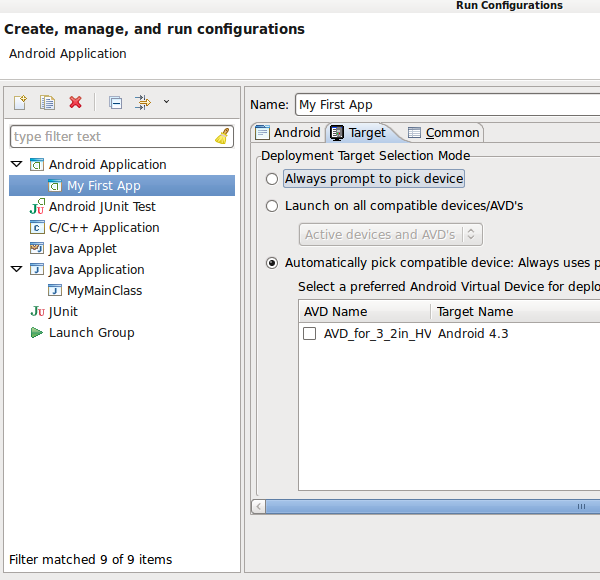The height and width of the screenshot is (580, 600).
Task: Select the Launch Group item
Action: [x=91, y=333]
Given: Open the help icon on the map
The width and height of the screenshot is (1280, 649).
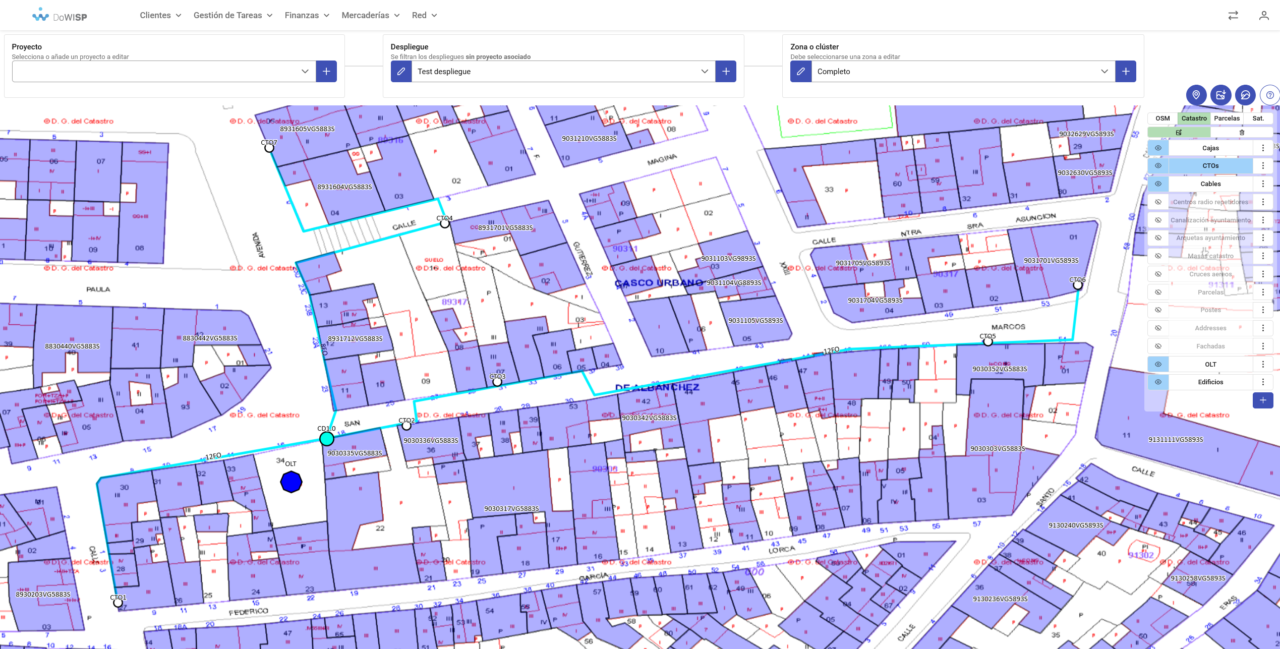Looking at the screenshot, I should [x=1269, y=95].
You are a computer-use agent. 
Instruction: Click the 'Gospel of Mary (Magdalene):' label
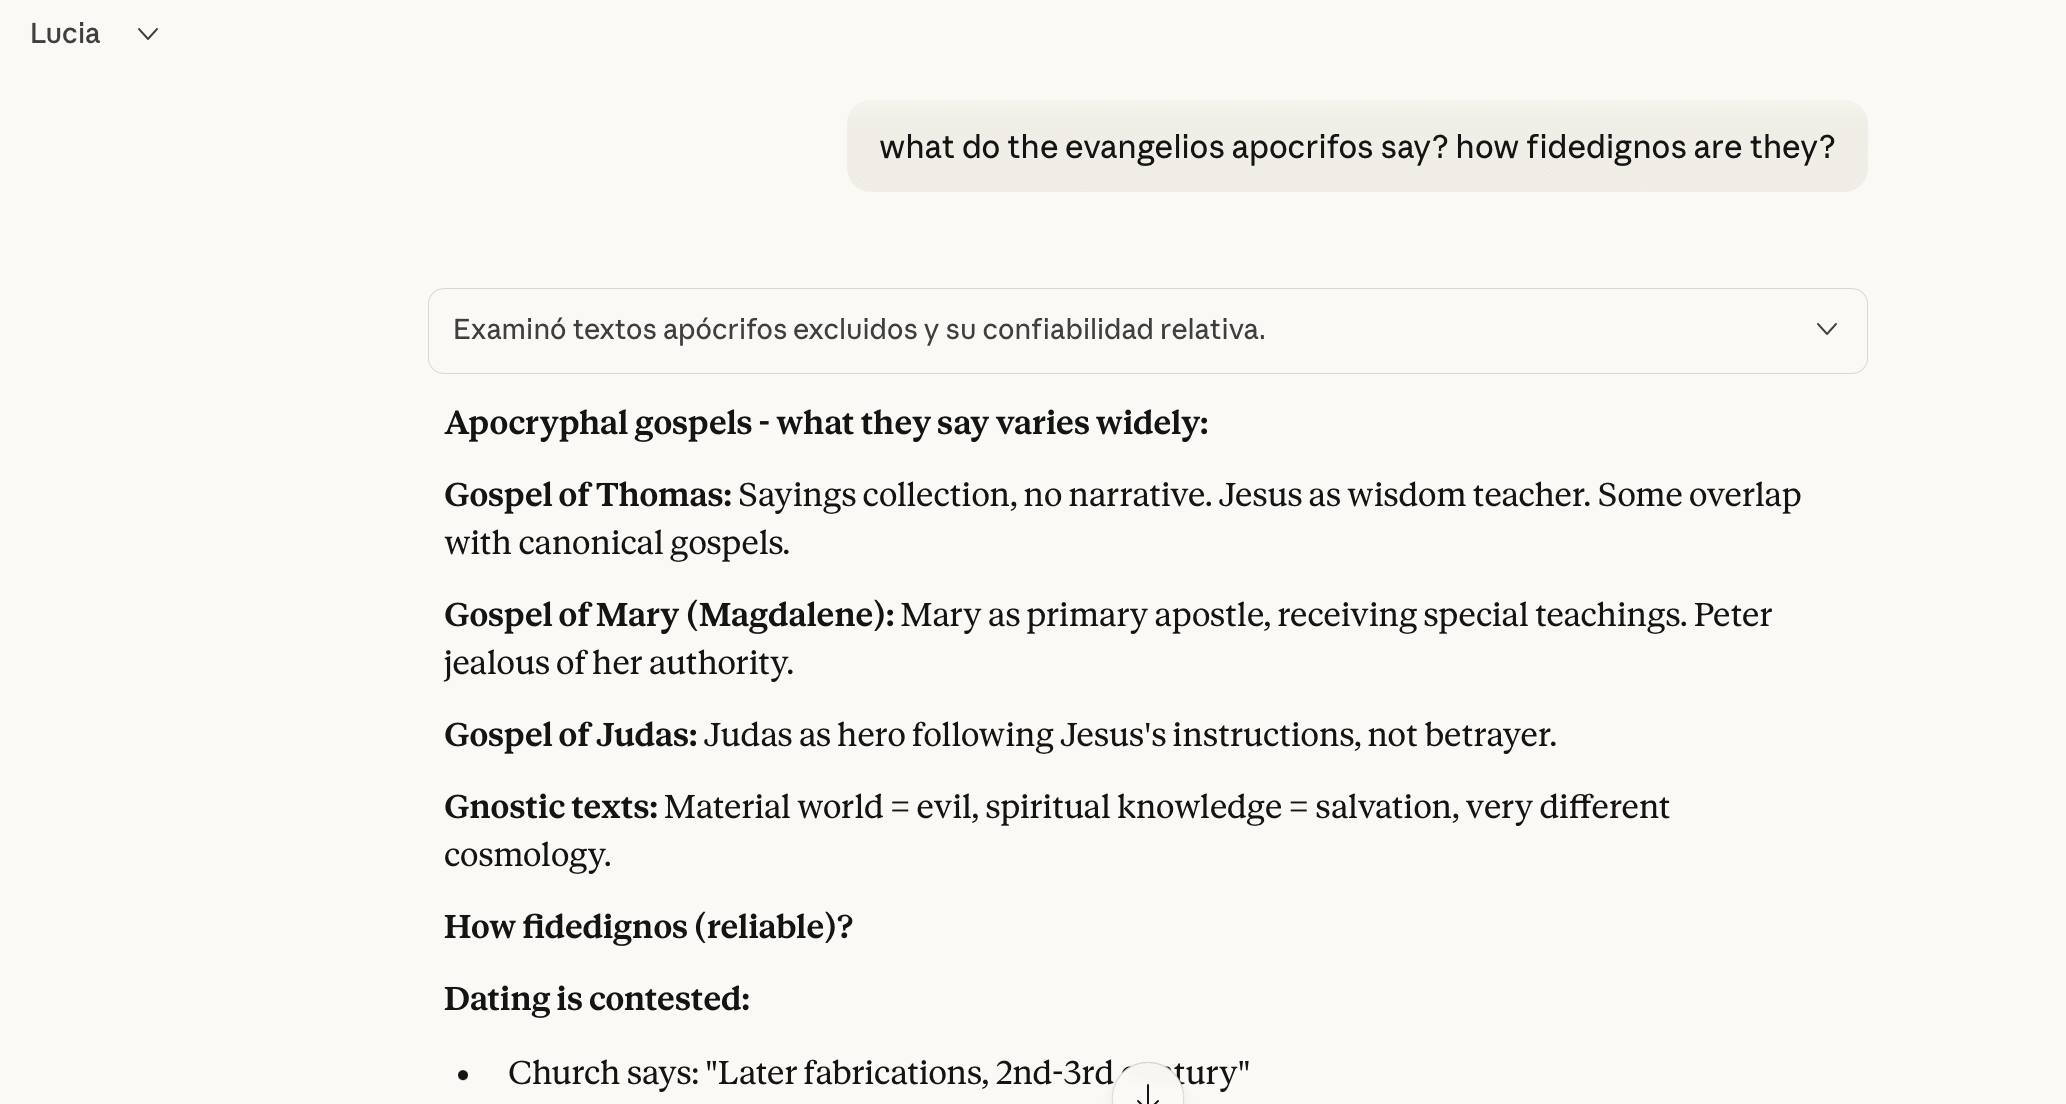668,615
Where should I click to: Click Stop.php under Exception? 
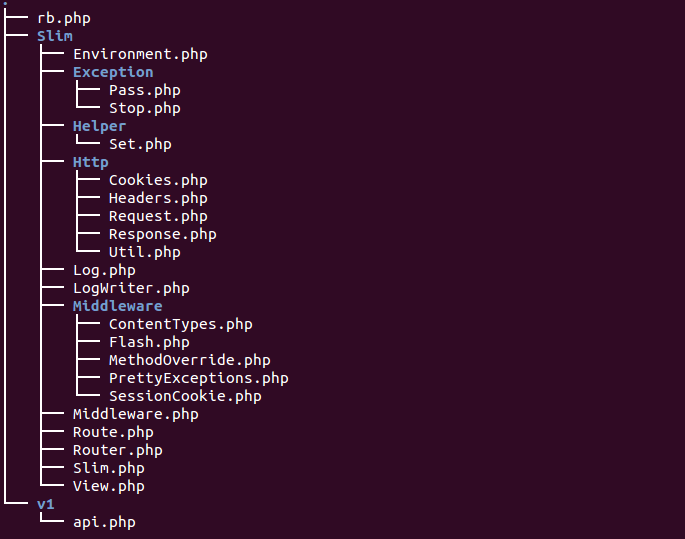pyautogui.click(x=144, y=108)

_WORK TO COMPLETE_: Set down exactly and only the lines from the line that contains "Where should I" through the last line of the entries above, with both of those lines included and the pictures left out.

_ANSWER TO THIS PROBLEM_:
Where should I click to: Click Stop.php under Exception? 
pyautogui.click(x=144, y=108)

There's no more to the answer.